THINGS TO DO →
1/ Decide whether each statement below agrees with the article on parental engagement, answering yes or no and quoting the exact words of the article that settle it. (a) Three polls were run between March and the start of the summer holidays. (b) At the start, half of parents felt very confident to support their child's learning. (c) Fewer than 80 per cent of parents felt their school had communicated very well or well during school closures.
2/ Pick up the article on parental engagement after its final sentence and write the next part in the same voice.

December 15, 2020, 15:01 GMT+1
Read in 4 minutes
  • Kerry-Jane Packman explains why there’s never been a better time to get parental engagement right...
Is your message getting through to parents?

Despite a peculiar, challenging and worrying year for most of us, 2020 has at least brought into sharper focus, for school leaders and parents alike, the importance of a robust home/school partnership.

The Covid-19 pandemic meant that many parents were parachuted into supporting learning from home without any preparation. To gain an understanding of what parents were going through, we ran three polls between March and the start of the summer holidays. Our results highlighted the many challenges for schools and parents.

At the start, only one in five parents felt very confident to support their child’s learning. Six weeks into lockdown, parents’ confidence grew by a third. Now, over 50 per cent of parents are more engaged with their child’s learning than they were before lockdown as well. Over 90 per cent of parents felt that their school had communicated very well or well during school closures.

The goodwill fostered on both sides as schools and homes collaborated through a crisis means that the new academic year is the perfect time for school leaders to reappraise their parental engagement strategies.

Blueprint for parent-friendly schools

Our Blueprint for Parent-Friendly Schools helps school leaders to maximise parents’ interest in their children’s learning by creating a successful home/school partnership, built on five key drivers:

1. Leadership, ethos and resources

2. Effective two-way communication

3. Supporting learning at home

4. Involvement in school life

5. Community engagement

School leaders can use it to improve existing strategies or establish new ones.

Parentkind gauges parents’ views and attitudes to their child’s schooling over time, not least in our annual parent survey. Our results consistently show us that the vast majority of parents want to both play an active role in their child’s education and want a say at school level.

As a result of the pandemic, many parents remain anxious about safety. A sizeable minority, especially parents of children with SEND, require additional reassurance and support. It has never been a more crucial time to keep parents informed, maintain clear lines of communication, and listen to concerns.

Collected data entries →
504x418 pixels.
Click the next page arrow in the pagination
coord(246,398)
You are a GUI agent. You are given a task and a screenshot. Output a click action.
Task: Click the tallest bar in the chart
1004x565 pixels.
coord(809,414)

---

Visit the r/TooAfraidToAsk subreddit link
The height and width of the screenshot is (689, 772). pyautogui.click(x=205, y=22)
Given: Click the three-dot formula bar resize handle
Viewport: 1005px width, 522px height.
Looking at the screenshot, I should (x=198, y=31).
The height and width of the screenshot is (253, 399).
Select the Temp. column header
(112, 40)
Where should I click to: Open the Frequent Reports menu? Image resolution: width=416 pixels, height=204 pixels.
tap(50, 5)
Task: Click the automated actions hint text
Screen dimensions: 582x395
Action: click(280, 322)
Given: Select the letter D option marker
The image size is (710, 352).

PER-TASK OUTPUTS →
1/
(a) Yes: "we ran three polls between March and the start of the summer holidays."
(b) No: "only one in five parents felt very confident to support their child’s learning."
(c) No: "Over 90 per cent of parents felt that their school had communicated very well or well during school closures."

2/
Effective parental engagement

During lockdown, over 90 per cent of parents told us that they would have liked their child’s school to consult with them on the return to school. A common problem is that a limited approach leads to responses from a narrow pool of parents who are already engaged, and who may not be reflective of the entire parent community. Provide different ways for parents to have their say, such as text, email, phone and face-to-face meetings. Don’t forget to allow two-way communication.

Only 36 per cent of parents were satisfied with the frequency of school’s check-ins with parents during school closures, with nearly half (47 per cent) registering dissatisfaction.

Making sure there is a good ‘flow’ of information between home and school is essential. Parents need to know where to go for further information. Providing summaries of subjects that are being taught helps parents to support learning at home.

Seventy per cent of parents said they would like schools to focus on mental wellbeing when their child returns.

Provide parents with support in managing their child’s mental well-being at home as well as detailed information on exactly what you are doing to support it at school. Ensure that there is a key staff member delegated to lead on it, and that parents know how to contact them if they have concerns.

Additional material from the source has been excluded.